Life tenure (or "during good Behavior" as Article III words it) creates the real possibility of imitating a society like China, where power is wielded by the oldest among it. Even if their minds are every bit as good as they were years before when they were appointed,(4) there is no good reason in a democracy to vest so much power in a people who are so close to departing the society.
We cannot hold the Framers entirely to blame. Life tenure was the way they defined an independent judiciary (which is the correct objective). For their generation, life expectancy was shorter, and people who viewed public service as a job(5) rather than an opportunity, internalized their own term limits by willingly retiring from public life. Even for the initial generations, however, the Supreme Court was different. Of the first sixteen appointees to the Court (this includes Jefferson's), fully ten stayed on the bench until death. Excluding the flukes of Goldberg and Fortas, the two shortest tenures since the Kennedy presidency were those of Burger and Powell, each of whom stayed until he was almost 80.
No wonder; today Justices enjoy a job that has good pay, high prestige, manageable hours, great vacation opportunities, and no heavy lifting,(6) so they can last longer and longer. And as they age, their formative experiences grow ever more distant from those of the 250,000,000 people whose Constitution they interpret and whose lives they periodically affect. Their age and their views (whether good or not)(7) are costs that we the people ought not and need not bear in order to maintain an independent judiciary. Life tenure is the Framers' greatest lasting mistake.(8)

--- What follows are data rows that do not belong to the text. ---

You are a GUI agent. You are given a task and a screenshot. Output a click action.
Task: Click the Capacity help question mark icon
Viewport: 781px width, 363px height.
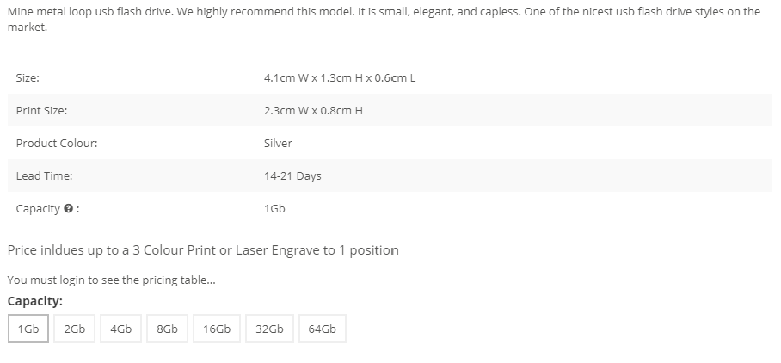pos(69,209)
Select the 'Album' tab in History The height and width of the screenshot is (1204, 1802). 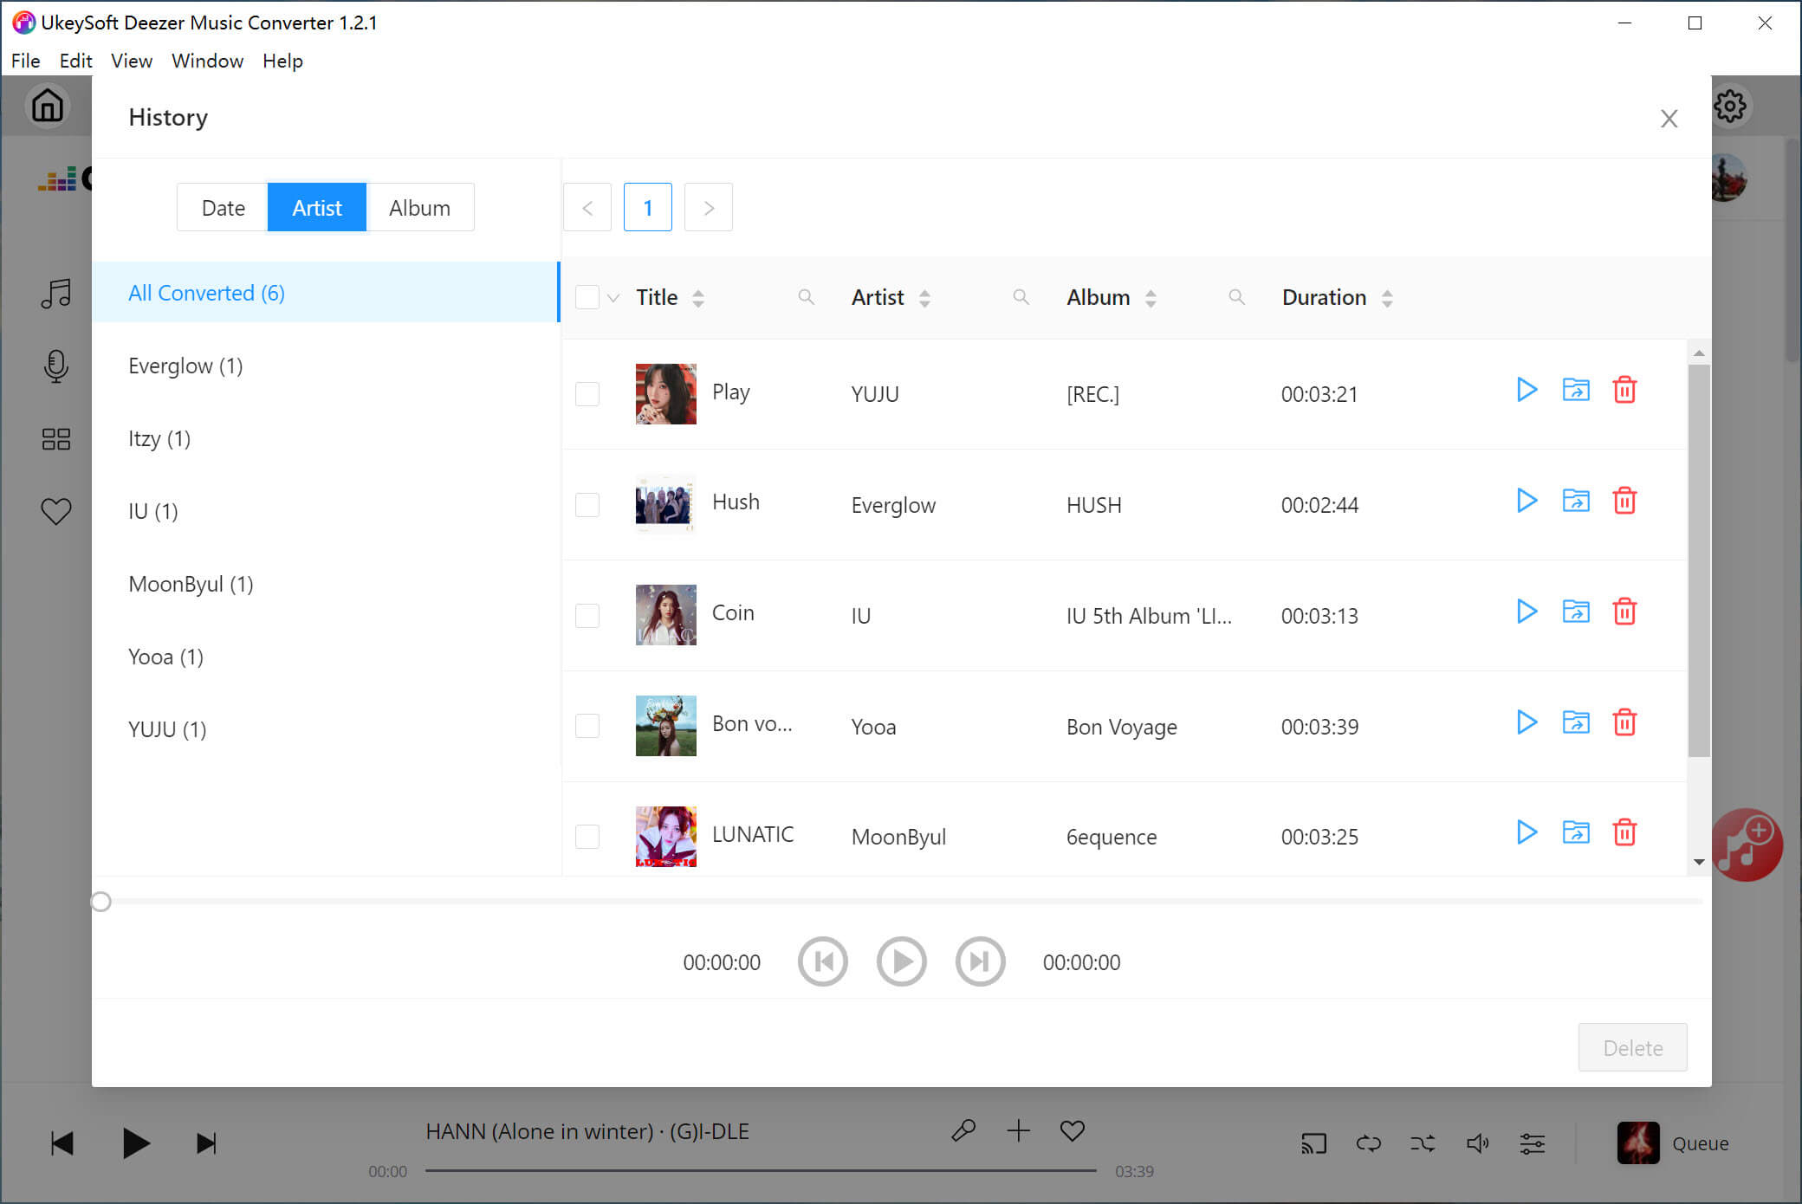(x=419, y=207)
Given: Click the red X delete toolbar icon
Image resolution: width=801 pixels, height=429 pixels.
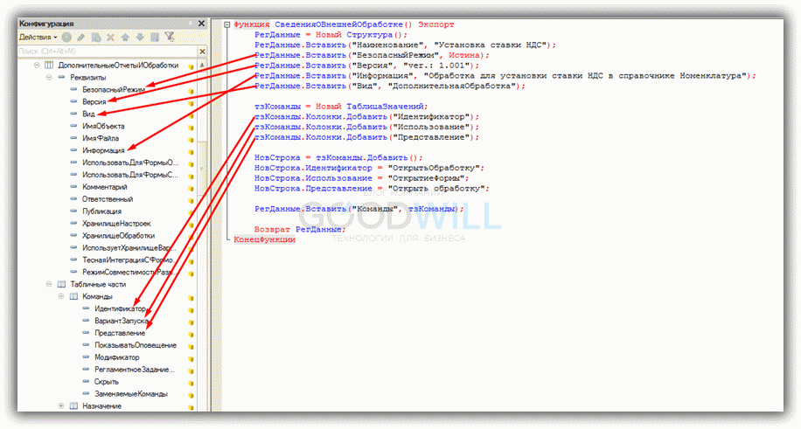Looking at the screenshot, I should click(x=109, y=37).
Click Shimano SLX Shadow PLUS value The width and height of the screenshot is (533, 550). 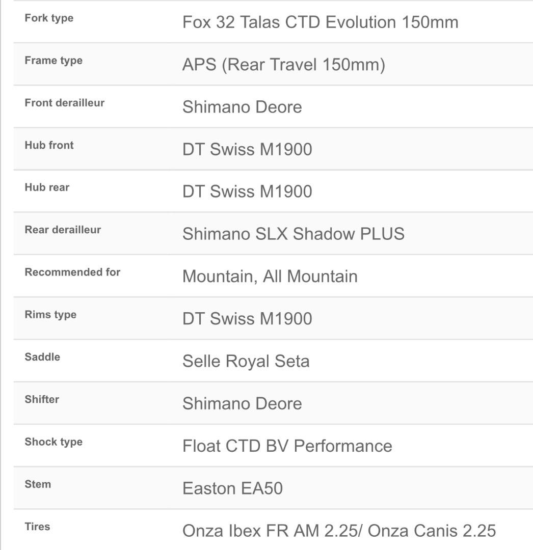pos(294,234)
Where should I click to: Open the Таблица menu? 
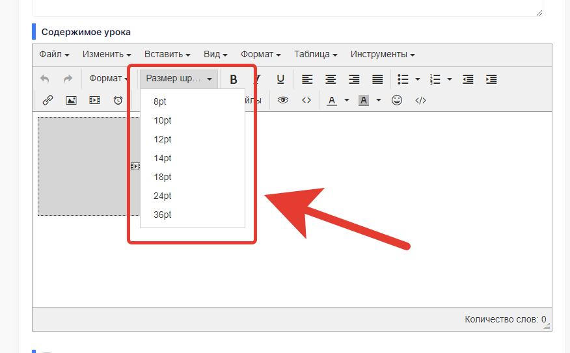point(316,55)
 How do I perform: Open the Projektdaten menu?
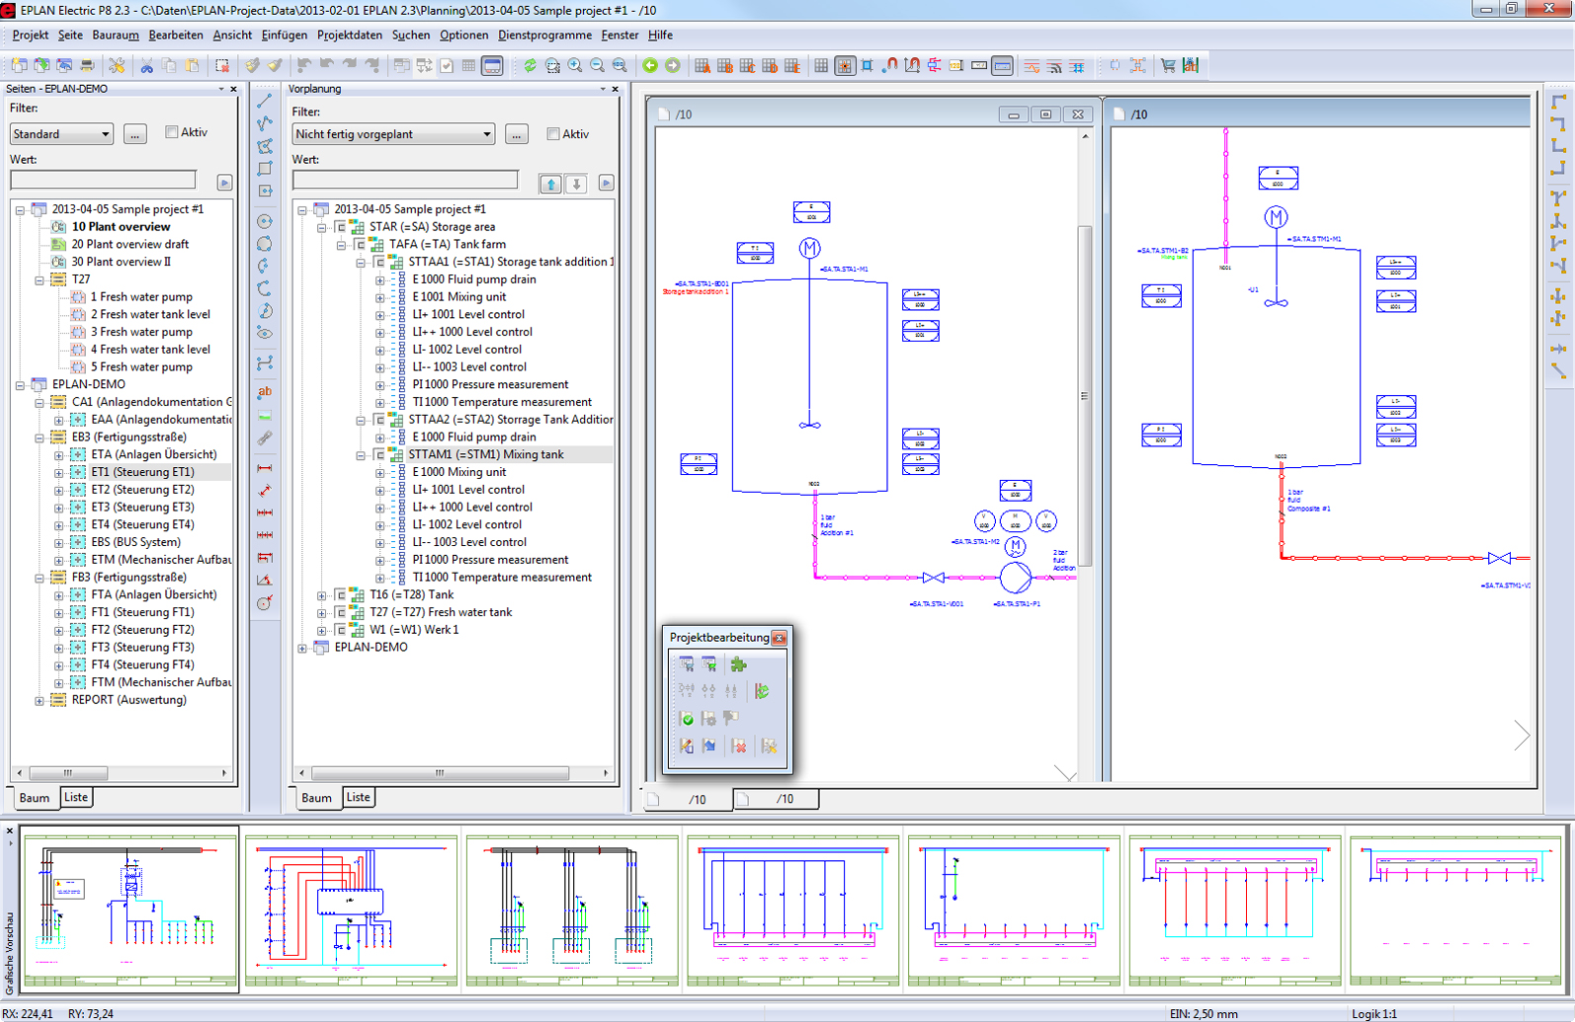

There are at least three interrelated problems with life tenure. First, in Sandy Levinson's words, Justices "have stayed too long at the fair."(9) Their formative adult experiences took place forty years earlier in a society often unrecognizable in the present. It is one thing to elect such individuals to govern, it is another to have them govern because elected individuals approved of them twenty or thirty years earlier. Second, the political order that created their ascendancy (and for which they may have some fond feelings) may also be receding into history. Yet like the Four Horsemen or, alas, Brennan and Marshall, they try to live and serve until that old political order can somehow restore itself (and therefore replace them with younger lawyers of similar ideology). Third, as shown by the Reagan and Bush Administrations, there are incentives for a current governing coalition to appoint youthful justices such that those appointees will have at least thirty probable years of service on the Court. …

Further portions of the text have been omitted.